====== Available data ======

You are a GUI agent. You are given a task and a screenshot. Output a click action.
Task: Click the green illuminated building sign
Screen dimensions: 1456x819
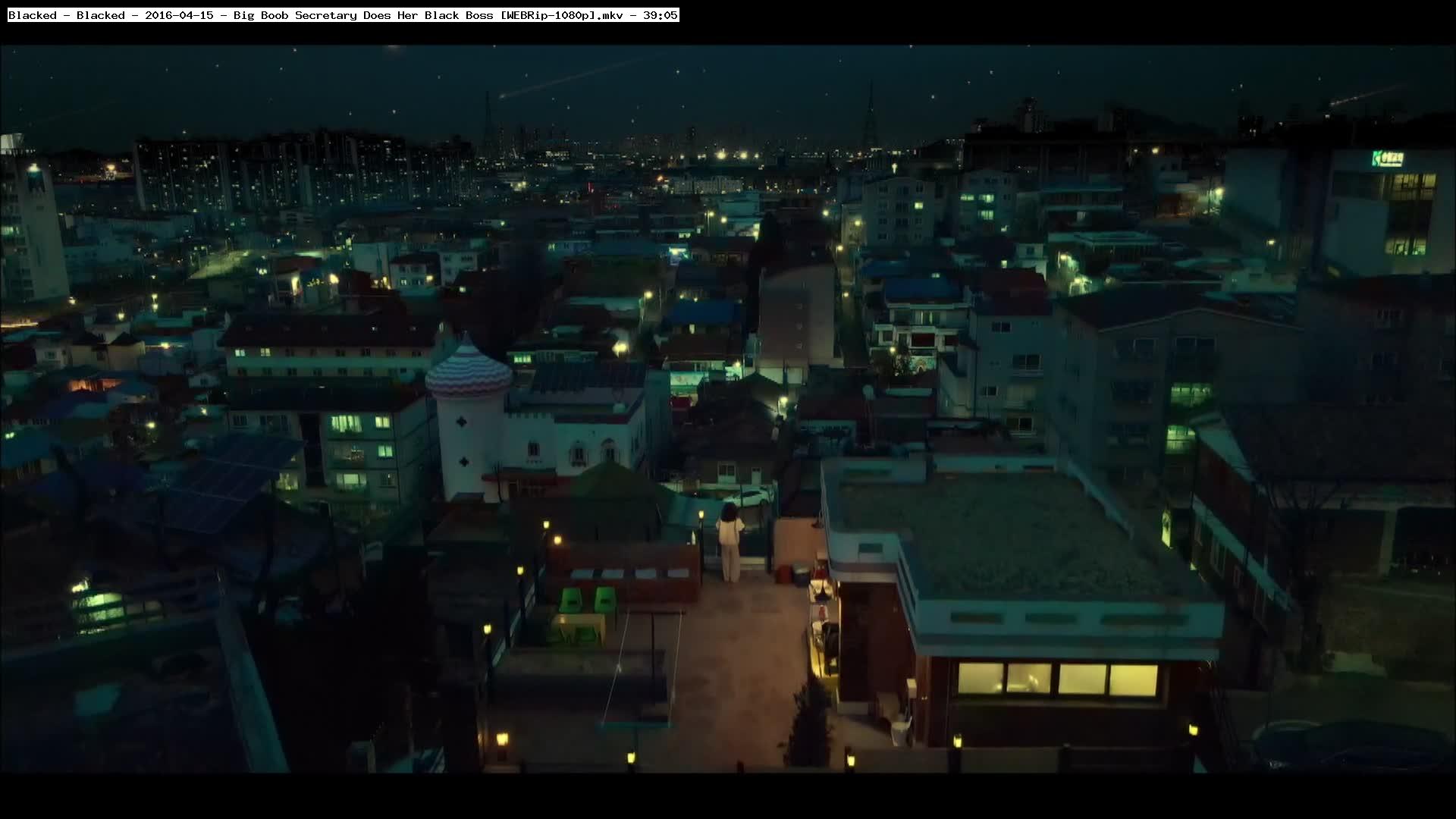coord(1388,158)
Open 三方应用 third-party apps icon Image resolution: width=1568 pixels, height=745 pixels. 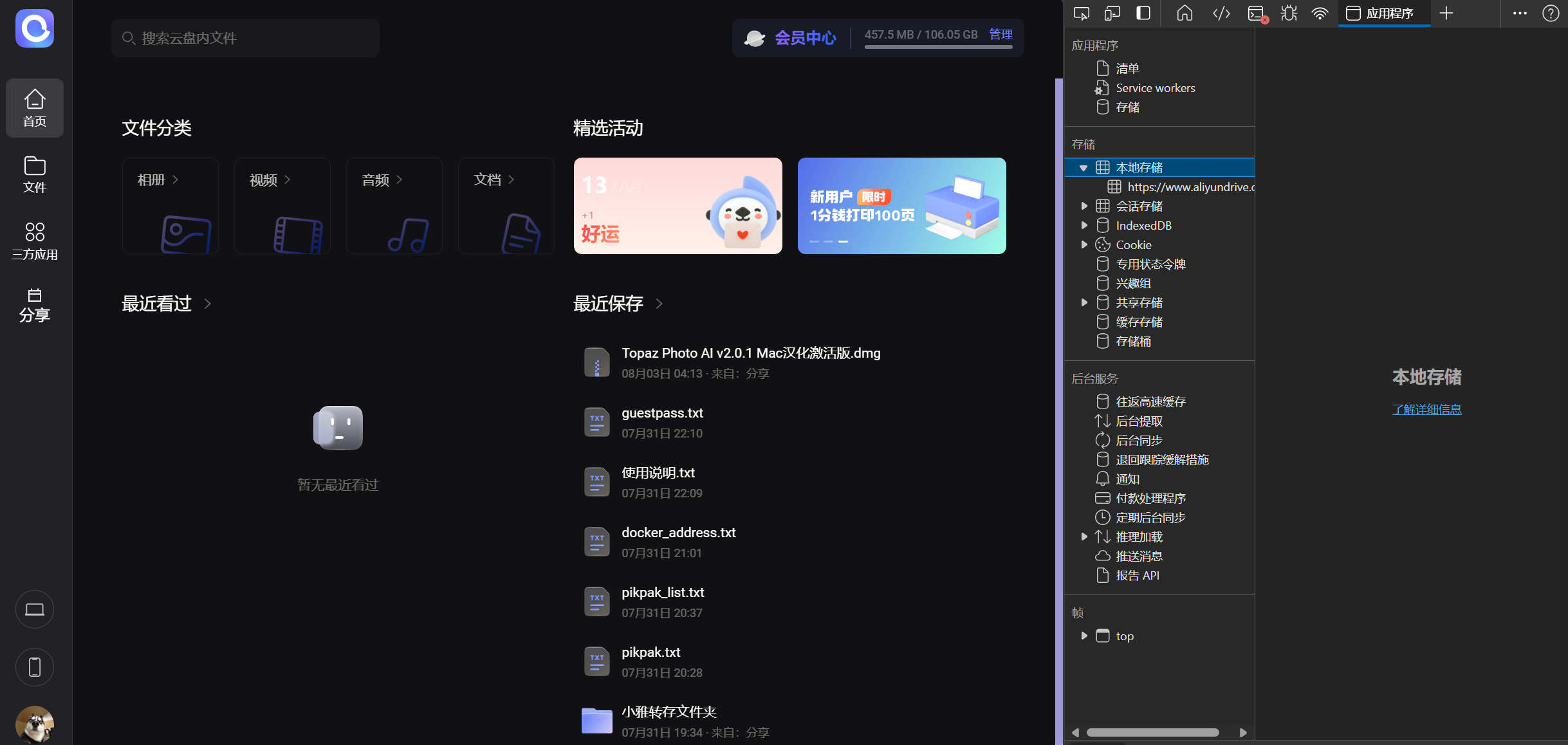tap(35, 241)
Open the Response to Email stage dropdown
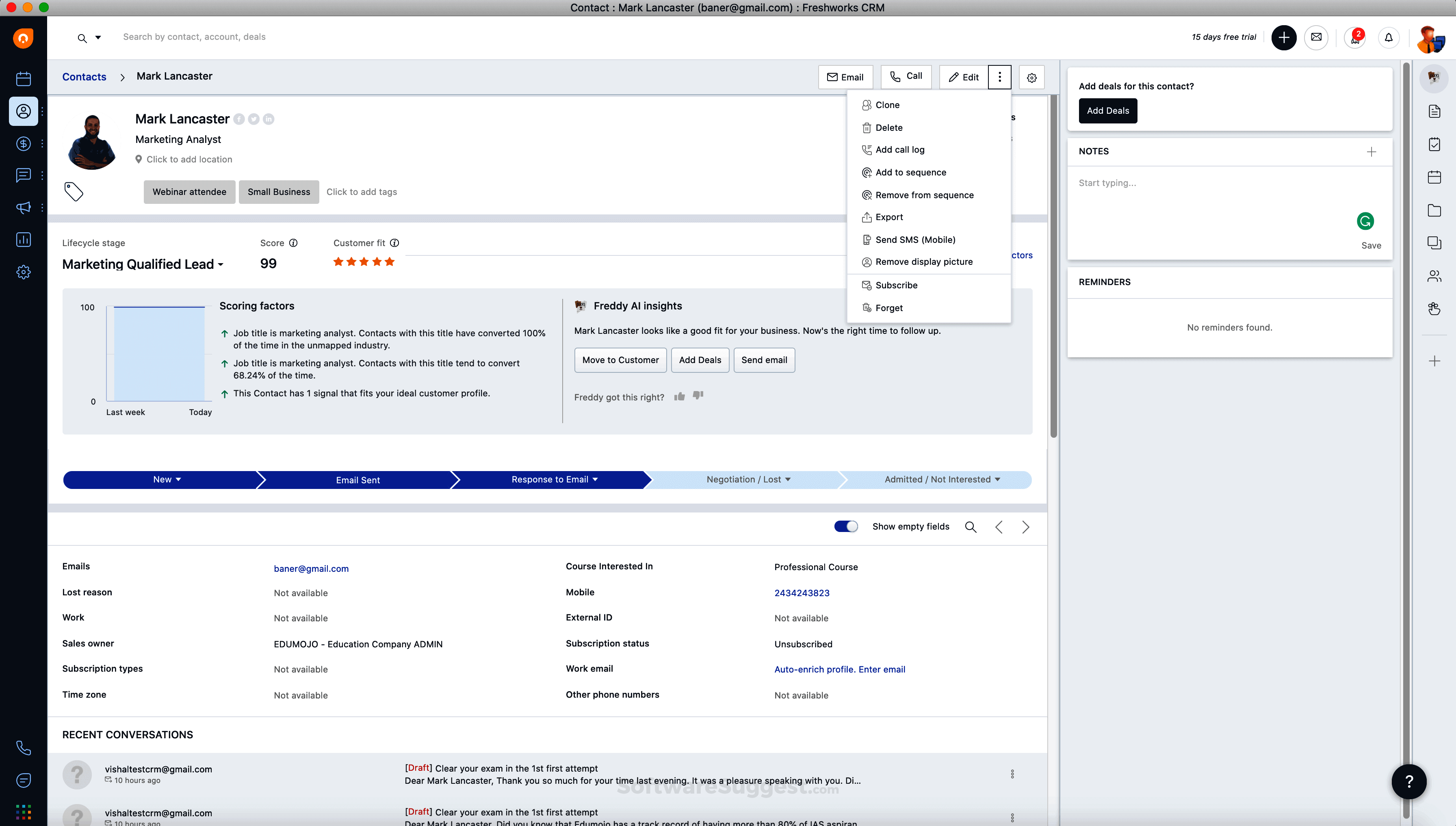The width and height of the screenshot is (1456, 826). point(595,479)
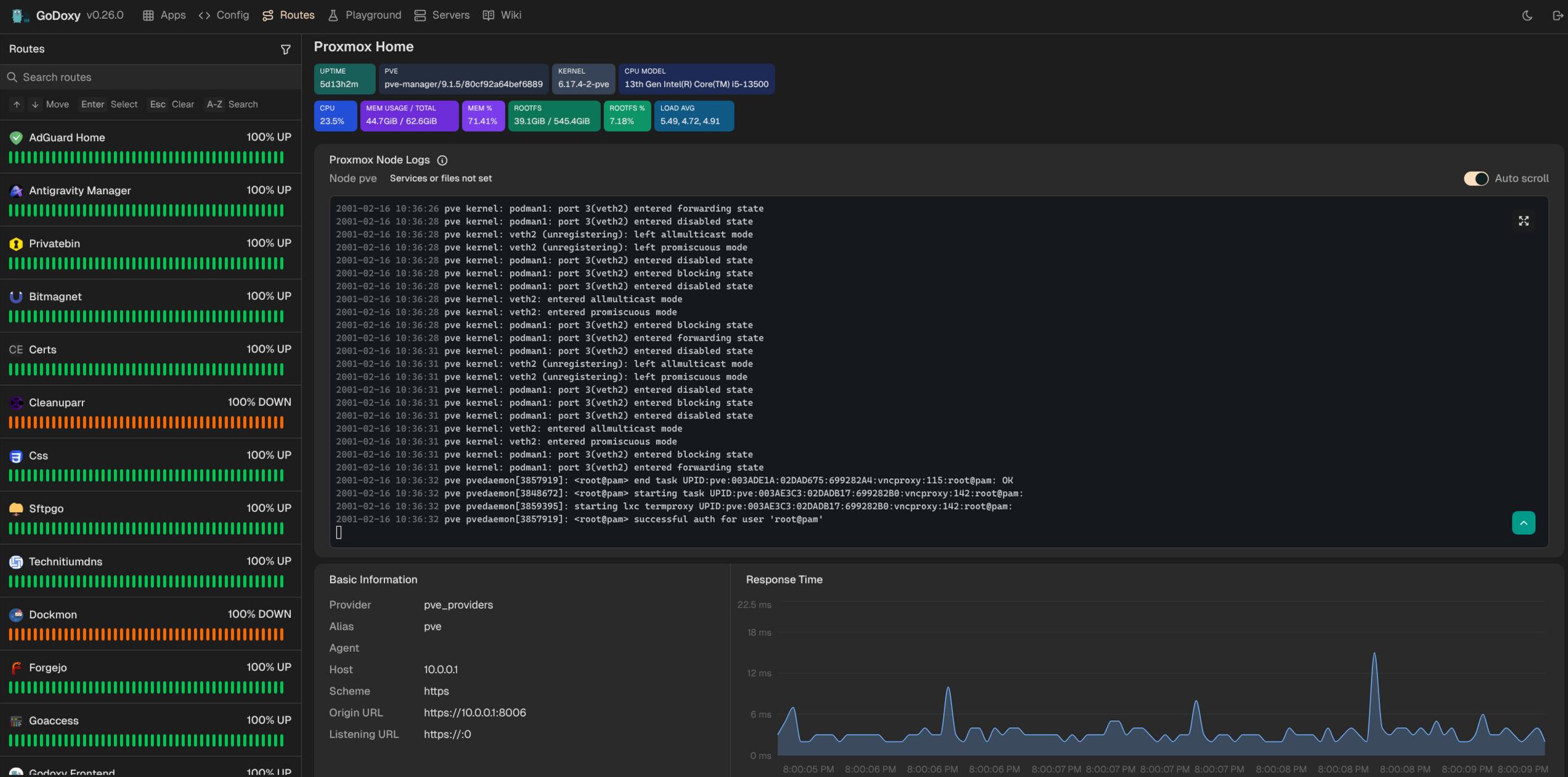The width and height of the screenshot is (1568, 777).
Task: Toggle dark mode moon icon
Action: (1527, 15)
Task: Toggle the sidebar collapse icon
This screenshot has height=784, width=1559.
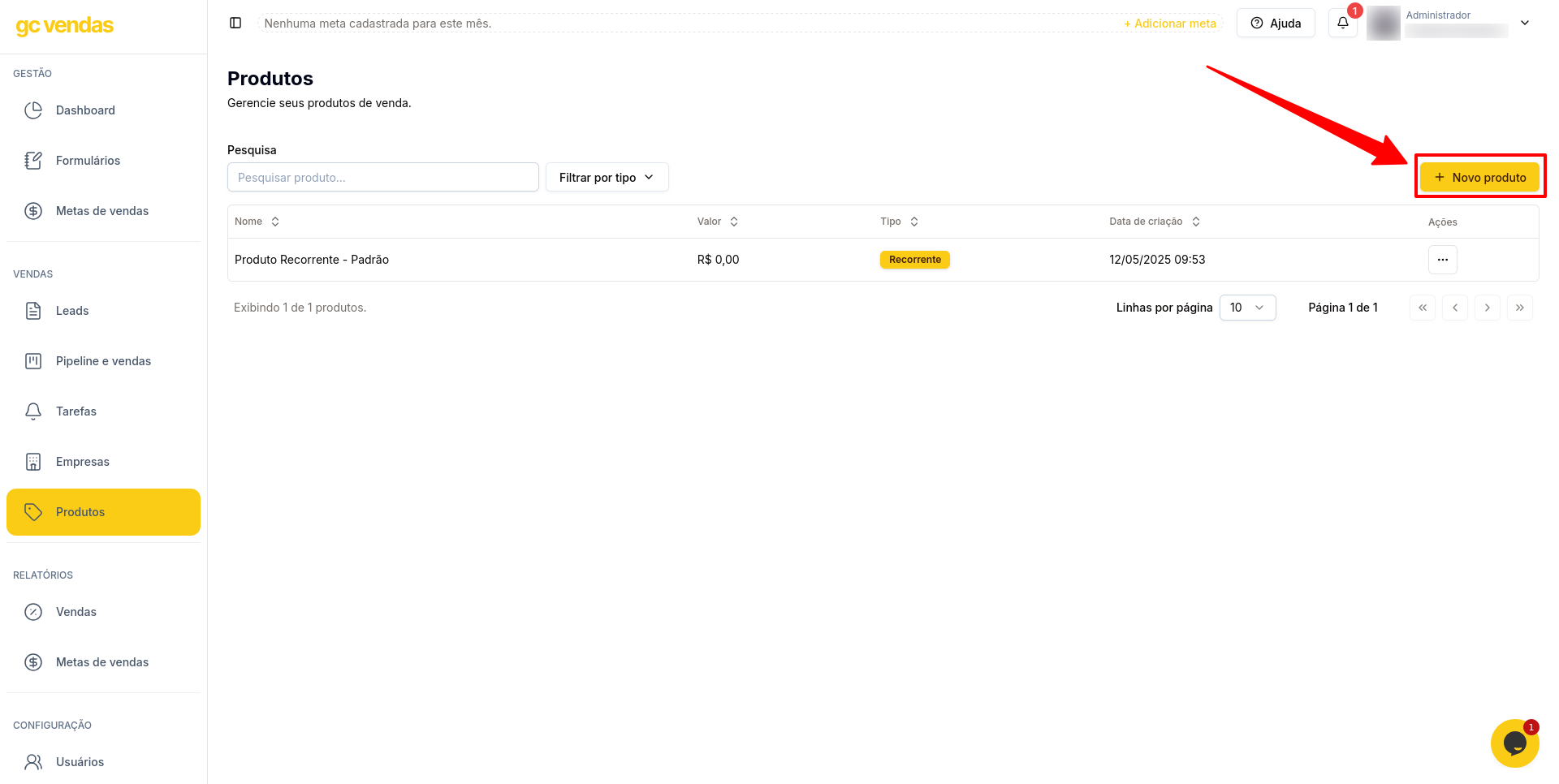Action: tap(235, 23)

======

- Task statement:
Please repeat exactly the lines from the one containing "Open the Response to Email stage dropdown" through the last line of the records, both included, and leave out the pictures.

- Reply:
Open the Response to Email stage dropdown
The width and height of the screenshot is (1456, 826). point(595,479)
The width and height of the screenshot is (1568, 777).
Task: Toggle dark mode moon icon
Action: (1527, 15)
Task: Toggle the sidebar collapse icon
This screenshot has height=784, width=1559.
Action: tap(235, 23)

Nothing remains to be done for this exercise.